しかし、駅伝の名門校出身であり、高校時代から合宿所生活が身についている足立にとって、僕の仕出かした不始末は、きっと、想像を超えた出来事であり、予測しえないA級戦犯であったことであろう。
「お前なぁ、考えらんねぇーよ」
の連発で、いい加減こっちもあたまにきて
「しょうがねぇだろぉー」
なんて言ったが、悪いのは俺だという罪悪感から言葉に力が入らない。

しかし、今振り返ると、あの時の足立からの声掛けで、気持ちがずいぶん軽くなったことは確かだ。
「おい、今日は集合だぞ」
という足立からの言葉で、ありありとあの陰険な場の雰囲気を連想してしまい、また気分が悪くなった。
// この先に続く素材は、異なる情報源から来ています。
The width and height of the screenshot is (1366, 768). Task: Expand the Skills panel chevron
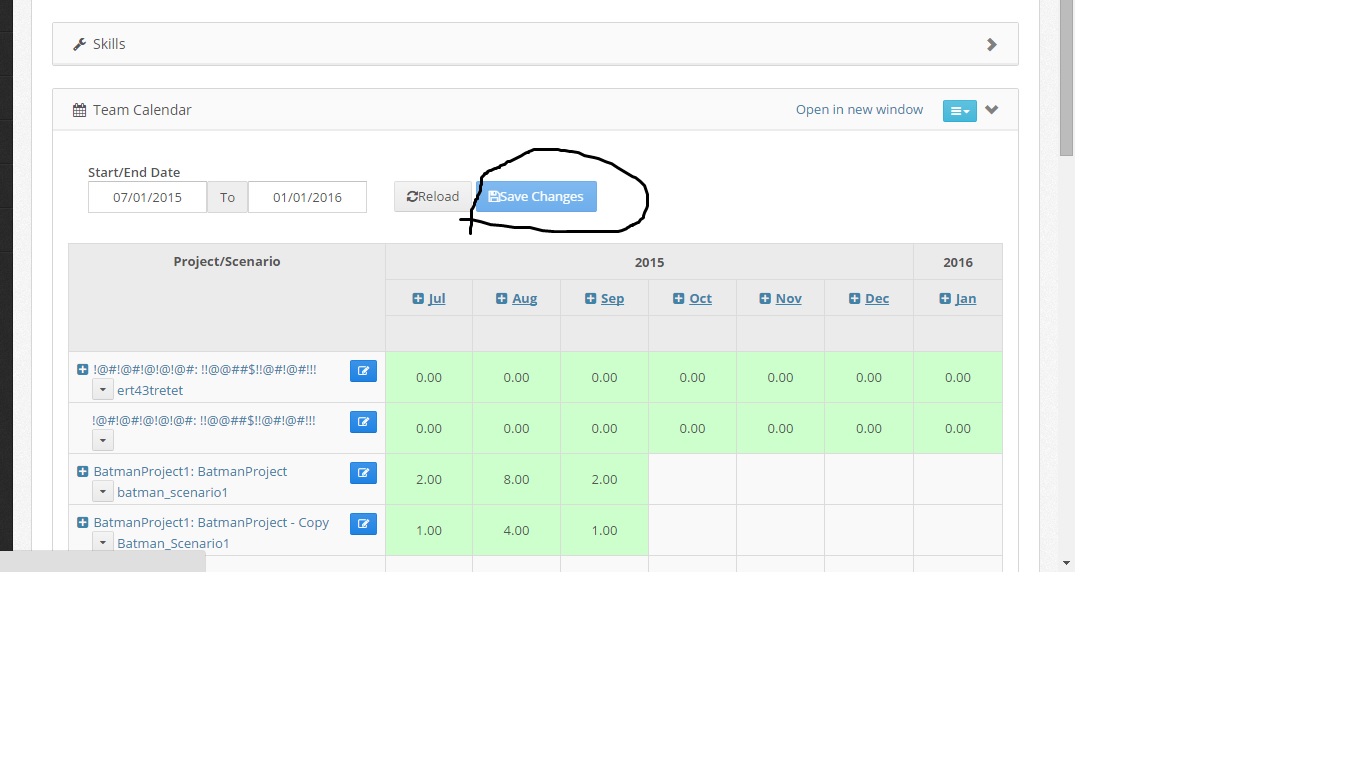991,44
その夜、恒例のいびり「集合」が、予定通り午後8:00から食堂で始まった。
一番の罪の立役者は僕である。
2年生の矛先が全て僕に集中していた。
「お前なぁ、一年の分際で無断外泊なんて、前代未聞だぞ」
と威勢のいい、飯村先輩が言う。
結局、僕のおかげで僕の部屋全員、一か月の外出禁止令が敷かれることになった。
部屋の3年生の先輩である、オサム先輩は
「俺んとこの一年坊主にはまいったよ」
なぁーんて言ってくるし。
本当に「八方ふさがり」とはこんな状況を言うんだろうなぁと実感した。
でも、部屋長の中沢先輩は
「おい、プリン、だめじゃねぇーか」
「西岡さんも西岡さんだなぁ」
と、僕を怒ることはなかった。
当然、「神」と「奴隷」の間柄である。
僕は会話も許されず、ただ「すいませんでした」というだけである。
この中沢先輩は、あだ名が「じぃ」と呼ばれていて、実業団から大学に来た先輩である。
僕の高校の恩師と年も近く、何か高校の先生から諭されているような錯覚になってしまった。
この先輩は翌年、箱根駅伝7区で区間賞をとり、総合優勝に貢献された先輩である。
「陸上マガジン」という月刊誌でも、特集が組まれ、その中に写真のカットが掲載さるるようなすごい先輩だ。
そんな先輩たちが、僕の身のまわりにたくさんいて、出来の悪い僕を振り返った時
「場違いなところに来てしまったんじゃないだろうか」
そんな意識がふぅと脳裏をかすめた。
あの時の部屋の先輩たちには本当に申し訳なかった。

それでも、この恒例の「集合」の時、僕以外に2年生からこっぴどくやられていた常習犯の清水には笑えた。
こいつは「反省」というスキルが身についていないのか、毎回上級生の矛先になっていた。
しかし僕とは馬が合い、その後よく行動を共にした。
50を過ぎた今でも、同級会で笑いの対象だ。

僕はボーズの頭を五輪に刈った。
そして、やかましくいびった一つ上の先輩は3年生に上がるころ部を去った。
全てが懐かしく、そしてほろ苦い想い出として思い出される。
今からもう34年前の事だ。





焼き鳥屋「きん太」は、もうないだろう。
あの時、少年みたいに、僕を夜の大人の世界に誘ってくれた西岡先輩も、もういない。
だけど今でもしっかりと覚えている。
焼き鳥屋「きん太」で唄った「六番目のゆうつ」。
みどりというきれいな女性の横顔。
酔っぱらって大きな気持ちでぶっ飛ばしたあの冷たい夜の風を。